From the Editors


  • Michael Greenberg,

  • Karen Lowrie

Our Area Editor for Decision Sciences, Warner North, has been involved in U.S. high-level nuclear waste management for decades. His essay in this issue is not only full of important historical information but offers a clear message and path forward that needs to be incorporated into the public policy discussion initiated by the President's Blue Ribbon Commission.

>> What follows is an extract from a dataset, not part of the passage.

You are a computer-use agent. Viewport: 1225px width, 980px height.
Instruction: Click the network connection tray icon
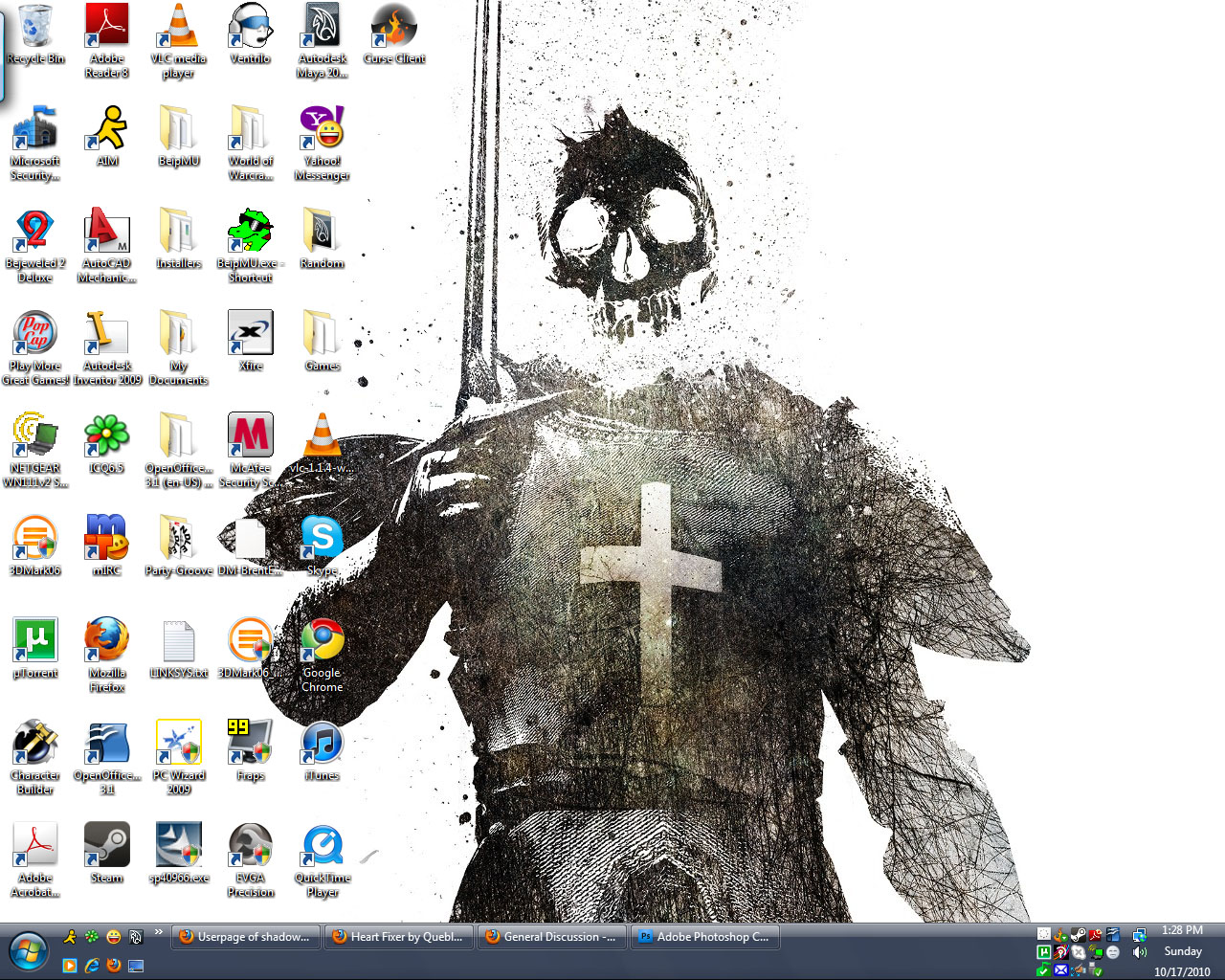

The rest of this issue features a broad range of articles in risk analysis, policy, assessment, perception, and communication. First, we highlight three studies that focus on expert judgment in risk analysis. Ibsen Chivata Cardenas et al. worked with experts to assess tunnel-related risks. Eliciting viewpoints at three stages, they document an interesting approach that seems to work and is able to identify different sources of expert bias. Roger Flage et al. describe several methods to represent uncertainty in expert risk assessments. They tested their probabilistic, possibilistic, and hybrid approaches and compare the results, observing that each has advantages and disadvantages. The authors emphasize that the user's goals are imperative in selecting an approach. James Hammitt and Yifan Zhang also considered expert judgments. Supported by the U.S. National Science Foundation, the U.S. EPA, and the European Research Council and using simulated data, they compared five approaches, assessing the strengths and weaknesses of each.

Three articles focus on public policy issues. Laurence Ball-King and colleagues tell an interesting story about the development of regulations for the adventure sports industry in the United Kingdom. They show that this regulatory program has been under attack and has been undermined by concerns such as excess paperwork. Petrissa Eckle and Peter Burgherr considered oil-related accidents causing five or more fatalities classified by nine different activities. By normalizing the data and then comparing the results across nations, the authors found the highest risk is the transportation of crude oil and products in non-OECD countries. They also observed marked differences among stages of the oil life cycle. The article flags challenging policy dilemmas for business and regulators.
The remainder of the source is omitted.